[Aim] Copy every one of the items below, character for character.

[Dataset records]

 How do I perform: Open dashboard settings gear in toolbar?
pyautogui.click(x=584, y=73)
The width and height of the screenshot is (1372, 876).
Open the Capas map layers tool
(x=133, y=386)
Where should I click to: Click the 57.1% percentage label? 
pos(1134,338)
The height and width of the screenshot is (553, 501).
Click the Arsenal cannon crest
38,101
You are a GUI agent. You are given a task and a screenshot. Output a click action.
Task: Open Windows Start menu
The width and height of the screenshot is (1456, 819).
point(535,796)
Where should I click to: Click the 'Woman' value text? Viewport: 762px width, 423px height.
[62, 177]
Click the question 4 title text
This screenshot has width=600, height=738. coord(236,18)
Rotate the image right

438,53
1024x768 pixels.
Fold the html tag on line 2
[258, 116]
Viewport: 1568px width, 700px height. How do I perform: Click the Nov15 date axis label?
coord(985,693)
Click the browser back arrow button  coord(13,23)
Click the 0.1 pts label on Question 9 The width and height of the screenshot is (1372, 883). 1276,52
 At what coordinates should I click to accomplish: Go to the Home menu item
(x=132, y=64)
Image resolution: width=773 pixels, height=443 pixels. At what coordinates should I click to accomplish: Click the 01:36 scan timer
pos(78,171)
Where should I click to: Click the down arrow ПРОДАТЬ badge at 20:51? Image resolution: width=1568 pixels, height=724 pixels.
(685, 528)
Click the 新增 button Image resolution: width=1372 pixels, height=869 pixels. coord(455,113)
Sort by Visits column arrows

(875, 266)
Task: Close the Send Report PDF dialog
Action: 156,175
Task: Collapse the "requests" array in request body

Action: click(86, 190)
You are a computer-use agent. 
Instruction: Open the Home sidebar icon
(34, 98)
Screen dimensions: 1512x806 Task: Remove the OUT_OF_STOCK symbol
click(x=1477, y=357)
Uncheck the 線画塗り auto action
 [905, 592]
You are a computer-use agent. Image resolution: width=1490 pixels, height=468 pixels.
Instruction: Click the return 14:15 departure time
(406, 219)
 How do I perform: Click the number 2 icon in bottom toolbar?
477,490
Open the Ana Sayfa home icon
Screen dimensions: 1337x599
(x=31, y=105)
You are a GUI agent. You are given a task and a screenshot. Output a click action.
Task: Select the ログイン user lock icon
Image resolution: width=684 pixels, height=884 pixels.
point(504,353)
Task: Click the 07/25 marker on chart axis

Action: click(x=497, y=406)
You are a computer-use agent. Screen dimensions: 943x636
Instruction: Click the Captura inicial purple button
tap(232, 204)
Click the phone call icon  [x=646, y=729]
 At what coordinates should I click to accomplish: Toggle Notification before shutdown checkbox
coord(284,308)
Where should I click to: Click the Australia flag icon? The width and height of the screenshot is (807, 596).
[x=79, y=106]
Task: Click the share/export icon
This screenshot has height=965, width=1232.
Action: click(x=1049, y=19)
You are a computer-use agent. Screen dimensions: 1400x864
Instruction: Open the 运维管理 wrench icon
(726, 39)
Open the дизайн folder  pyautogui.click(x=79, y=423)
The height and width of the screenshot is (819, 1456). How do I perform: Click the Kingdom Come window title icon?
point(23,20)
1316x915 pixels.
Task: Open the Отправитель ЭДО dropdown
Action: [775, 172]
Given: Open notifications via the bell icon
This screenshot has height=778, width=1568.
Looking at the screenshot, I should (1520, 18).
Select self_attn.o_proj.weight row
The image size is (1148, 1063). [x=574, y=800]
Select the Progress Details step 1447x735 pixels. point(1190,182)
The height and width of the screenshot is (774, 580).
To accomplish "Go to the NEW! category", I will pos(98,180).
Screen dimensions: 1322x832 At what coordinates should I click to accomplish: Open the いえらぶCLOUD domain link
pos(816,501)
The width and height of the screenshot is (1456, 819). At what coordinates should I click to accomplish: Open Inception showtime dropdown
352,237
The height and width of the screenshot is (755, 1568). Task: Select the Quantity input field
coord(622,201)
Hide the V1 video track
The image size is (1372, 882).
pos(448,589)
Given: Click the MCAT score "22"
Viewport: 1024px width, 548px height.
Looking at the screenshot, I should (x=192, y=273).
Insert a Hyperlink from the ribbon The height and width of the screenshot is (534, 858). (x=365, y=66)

[Solved exercise]
 How do I perform: Open dashboard settings gear in toolbar?
pyautogui.click(x=584, y=73)
The width and height of the screenshot is (1372, 876).
Open the Capas map layers tool
(x=133, y=386)
Where should I click to: Click the 57.1% percentage label? 
pos(1134,338)
The height and width of the screenshot is (553, 501).
Click the Arsenal cannon crest
38,101
You are a GUI agent. You are given a task and a screenshot. Output a click action.
Task: Open Windows Start menu
The width and height of the screenshot is (1456, 819).
point(535,796)
Where should I click to: Click the 'Woman' value text? Viewport: 762px width, 423px height.
[62, 177]
Click the question 4 title text
This screenshot has width=600, height=738. coord(236,18)
Rotate the image right

438,53
1024x768 pixels.
Fold the html tag on line 2
[258, 116]
Viewport: 1568px width, 700px height. How do I perform: Click the Nov15 date axis label?
coord(985,693)
Click the browser back arrow button  coord(13,23)
Click the 0.1 pts label on Question 9 The width and height of the screenshot is (1372, 883). 1276,52
 At what coordinates should I click to accomplish: Go to the Home menu item
(x=132, y=64)
Image resolution: width=773 pixels, height=443 pixels. At what coordinates should I click to accomplish: Click the 01:36 scan timer
pos(78,171)
Where should I click to: Click the down arrow ПРОДАТЬ badge at 20:51? Image resolution: width=1568 pixels, height=724 pixels.
(685, 528)
Click the 新增 button Image resolution: width=1372 pixels, height=869 pixels. coord(455,113)
Sort by Visits column arrows

(875, 266)
Task: Close the Send Report PDF dialog
Action: 156,175
Task: Collapse the "requests" array in request body

Action: click(86, 190)
You are a computer-use agent. 
Instruction: Open the Home sidebar icon
(34, 98)
Screen dimensions: 1512x806 Task: Remove the OUT_OF_STOCK symbol
click(x=1477, y=357)
Uncheck the 線画塗り auto action
 [905, 592]
You are a computer-use agent. Image resolution: width=1490 pixels, height=468 pixels.
Instruction: Click the return 14:15 departure time
(406, 219)
 How do I perform: Click the number 2 icon in bottom toolbar?
477,490
Open the Ana Sayfa home icon
Screen dimensions: 1337x599
(x=31, y=105)
You are a GUI agent. You are given a task and a screenshot. Output a click action.
Task: Select the ログイン user lock icon
Image resolution: width=684 pixels, height=884 pixels.
point(504,353)
Task: Click the 07/25 marker on chart axis

Action: click(x=497, y=406)
You are a computer-use agent. Screen dimensions: 943x636
Instruction: Click the Captura inicial purple button
tap(232, 204)
Click the phone call icon  [x=646, y=729]
 At what coordinates should I click to accomplish: Toggle Notification before shutdown checkbox
coord(284,308)
Where should I click to: Click the Australia flag icon? The width and height of the screenshot is (807, 596).
[x=79, y=106]
Task: Click the share/export icon
This screenshot has height=965, width=1232.
Action: click(x=1049, y=19)
You are a computer-use agent. Screen dimensions: 1400x864
Instruction: Open the 运维管理 wrench icon
(726, 39)
Open the дизайн folder  pyautogui.click(x=79, y=423)
The height and width of the screenshot is (819, 1456). How do I perform: Click the Kingdom Come window title icon?
point(23,20)
1316x915 pixels.
Task: Open the Отправитель ЭДО dropdown
Action: [775, 172]
Given: Open notifications via the bell icon
This screenshot has height=778, width=1568.
Looking at the screenshot, I should (1520, 18).
Select self_attn.o_proj.weight row
The image size is (1148, 1063). [x=574, y=800]
Select the Progress Details step 1447x735 pixels. point(1190,182)
The height and width of the screenshot is (774, 580).
To accomplish "Go to the NEW! category", I will pos(98,180).
Screen dimensions: 1322x832 At what coordinates should I click to accomplish: Open the いえらぶCLOUD domain link
pos(816,501)
The width and height of the screenshot is (1456, 819). At what coordinates should I click to accomplish: Open Inception showtime dropdown
352,237
The height and width of the screenshot is (755, 1568). Task: Select the Quantity input field
coord(622,201)
Hide the V1 video track
The image size is (1372, 882).
pos(448,589)
Given: Click the MCAT score "22"
Viewport: 1024px width, 548px height.
Looking at the screenshot, I should (x=192, y=273).
Insert a Hyperlink from the ribbon The height and width of the screenshot is (534, 858). (x=365, y=66)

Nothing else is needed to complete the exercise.